The aerosol-generating article 510 of fig. 6 may be used with the aerosol-generating device 202 of fig. 4 in the same manner as the aerosol-generating article 11 of fig. 2. Notably, the inclusion of susceptor element 580 means that article 510 can be inductively heated, regardless of whether the thermally conductive material includes a suitable susceptor material for inductive heating.

For the purposes of this specification and the appended claims, unless otherwise indicated, all numbers expressing quantities, amounts, percentages, and so forth, are to be understood as being modified in all instances by the term "about". Moreover, all ranges include the disclosed maximum and minimum points, and include any intermediate ranges therein that may or may not be specifically recited herein. Thus, in this context, the number a is understood to be ±10% of a. In this context, the number a may be considered to include values within the general standard error of measurement of the property modified by the number a. In some cases, as used in the appended claims, the number a may deviate from the percentages recited above, provided that the amount of deviation a does not materially affect the basic and novel characteristics of the claimed invention. Moreover, all ranges include the disclosed maximum and minimum points, and include any intermediate ranges therein that may or may not be specifically recited herein.

Claims

1. An aerosol-forming substrate for use in a heated aerosol-generating article, the aerosol-forming substrate comprising a co-laminated sheet comprising a layer of aerosol-forming material and a layer of carbon-based thermally conductive material.

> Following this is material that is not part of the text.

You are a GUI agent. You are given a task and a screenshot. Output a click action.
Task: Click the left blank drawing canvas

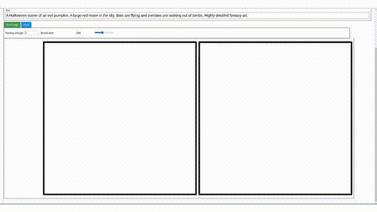coord(120,118)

2. An aerosol-forming substrate according to claim 1, wherein the layer of carbon-based thermally conductive material is in the form of a film or foil.

3. The aerosol-forming substrate according to claim 1 or 2, wherein the layer of carbon-based thermally conductive material comprises or consists of carbon fibres, graphite or graphene.

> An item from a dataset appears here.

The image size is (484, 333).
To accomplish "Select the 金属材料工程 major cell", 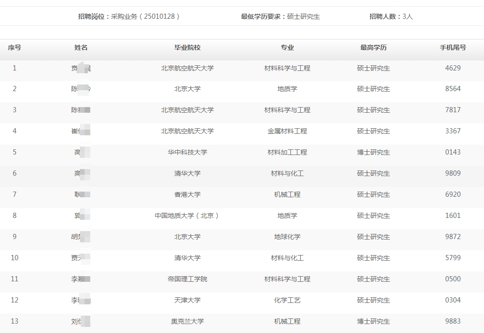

4. An aerosol-forming substrate according to any preceding claim, wherein the layer of thermally conductive material comprises a material having a thermal conductivity of greater than 1W/mK.

5. An aerosol-forming substrate according to any preceding claim, wherein the co-laminated sheet comprises or is in the form of an aggregated sheet.

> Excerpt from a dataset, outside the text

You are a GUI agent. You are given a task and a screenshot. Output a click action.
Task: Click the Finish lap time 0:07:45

6. An aerosol-forming substrate according to any one of the preceding claims, wherein the layer of thermally conductive material comprises a reconstituted carbon-based material comprising thermally conductive particles.

7. An aerosol-forming substrate according to any preceding claim, wherein the layer of thermally conductive material has a tensile strength of greater than 1 megapascal (MPa).

8. A rod for an aerosol-generating article, the rod comprising an aerosol-forming substrate according to any of claims 1 to 7.

9. A heated aerosol-generating article comprising a rod according to claim 8.

10. An aerosol-generating system comprising an aerosol-generating article according to claim 9 and an electrically operated aerosol-generating device.

11. A method of forming an aerosol-forming substrate comprising:

the aerosol-forming material layer is combined with the carbon-based thermally conductive material layer to form a co-laminate sheet.

12. A method of forming an aerosol-forming substrate according to claim 11, wherein the method further comprises the step of forming a sheet of the aerosol-forming material.

13. A method of forming an aerosol-forming substrate according to claim 12, wherein the step of combining the sheets comprises casting the sheet of aerosol-forming material over the sheet of carbon-based thermally conductive material.

14. A method of forming a rod comprising an aerosol-forming substrate; the method comprises the following steps:

providing a co-laminate sheet comprising an aerosol-forming material and a carbon-based thermally conductive material;

gathering the co-laminated sheet transversely with respect to its longitudinal axis;

defining an aggregated co-laminated sheet with a wrapper to form a continuous strip; and

the continuous strip is cut into a plurality of discrete strips.

15. A method of forming an aerosol-generating article comprising assembling the aerosol-generating article from a plurality of components comprising an aerosol-forming substrate according to any of claims 1 to 7.